India to get 12 EH/AW-101 helicopters

The multi-million dollar deal to procure the 12 EH/AW-101 helicopters, manufactured by Italian aviation major AgustaWestland, is in the concluding stages now, say defence ministry sources. "The Cabinet Committee on Security will have to give the final nod before the contract is inked," said a source. This will be the third major deal in recent years to ensure Indian netas and other VVIPs can travel in fully-secure comfort in and around the country. First, the Rs 727-crore deal for five mid-size Embraer 135BJ Legacy jets was inked in September 2003. Then, the 937-crore contract for three Boeing Business Jets (BBJs), with advanced self-protection suites to guard against missiles and other threats, was signed in October 2005. With the Legacy jets and BBJs already inducted, the VVIPs will also get the 12 helicopters to travel around in style. This, incidentally, comes at a time when the upgrade of the US presidential helicopter fleet is embroiled in a funding controversy.
Though not as high-tech as Barack Obama's "Marine One", the call sign of the US Marine Corps helicopter which ferries the US President, the Indian EH-101 helicopters will have self-defence systems like missile-approach warners, chaff and flare dispensers and directed infra-red electronic counter-measures to protect the VVIPs on board. The new helicopters will replace ageing Russian-origin Mi-8s and Mi-17s being operated by IAF's elite Communication Squadron, which ferries around the President and PM, just like the Legacy jets have replaced the old HS-748 Avros and the BBJs the two 737-200 aircraft bought in 1983. The AW-101 helicopters were pitted against the American Sikorsky's S-92 Superhawks during field trials held last year, overseen by both IAF and SPG.

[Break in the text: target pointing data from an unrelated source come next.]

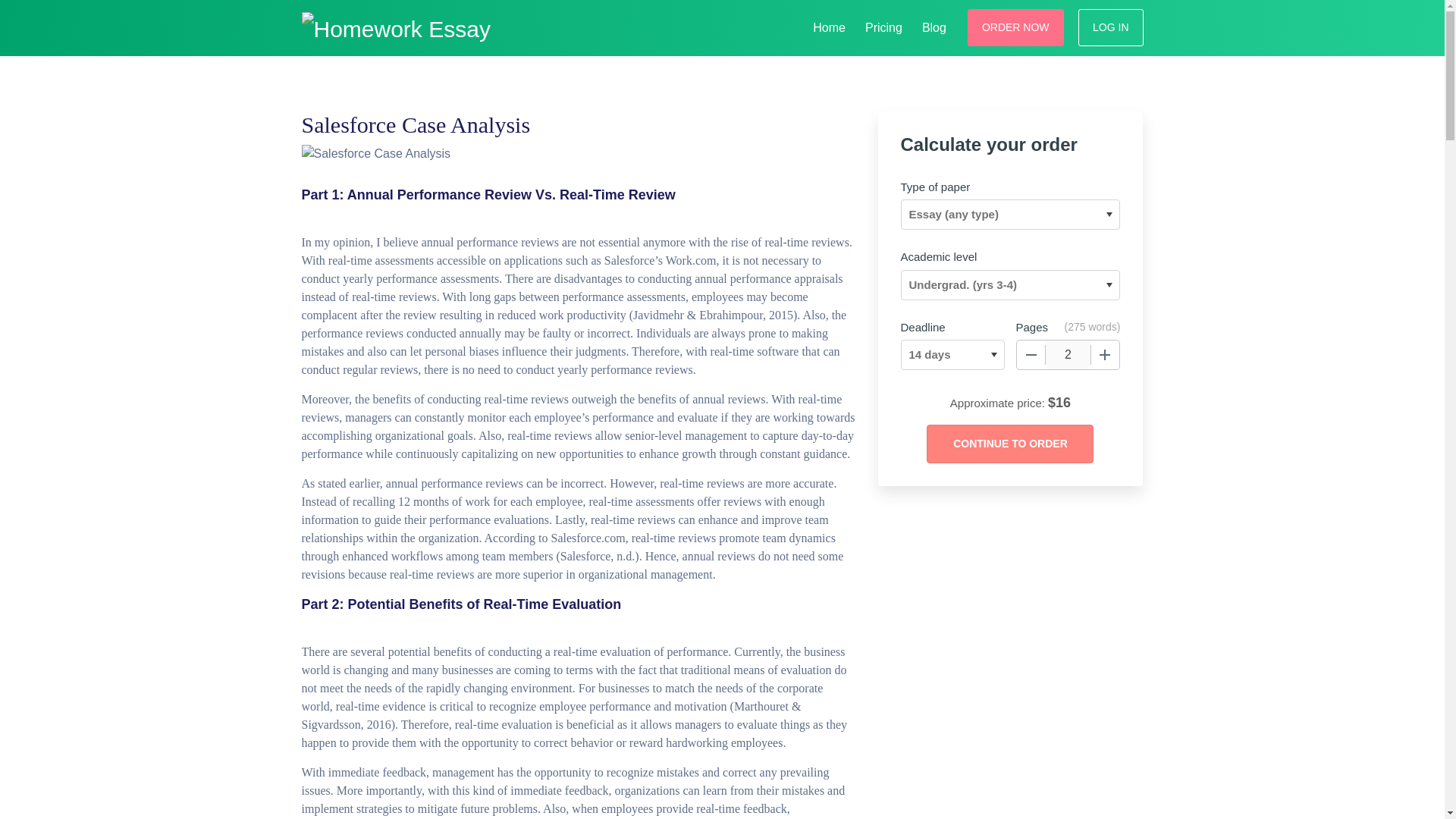
LOG IN (1110, 27)
Home (828, 25)
Decrease (1030, 354)
Pricing (883, 25)
Blog (933, 25)
2 (1067, 354)
Pricing (883, 25)
ORDER NOW (1016, 27)
Continue to order (1009, 444)
Blog (933, 25)
Home (828, 25)
Increase (1104, 354)
Continue to order (1009, 444)
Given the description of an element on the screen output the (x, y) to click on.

The AW-101, which can carry around 40 combat troops but will ferry 10 passengers in the VVIP configuration, and has three engines for better power and safety, was found more suitable. One particular SPG requirement was that the helicopters have "a high tail boom'' since it would allow the VVIP cars to come right next to the rear exit staircase and not "expose'' the protected persons to a threat from anyone in the vicinity. Moreover, the AW-101 was found to be a rugged helicopter, with crashworthy and damage-tolerant features, capable of hovering even in winds over 80 kmph. "We also wanted a helicopter with a service-ceiling of over 4.5 km and capable of operating at night,'' said an official.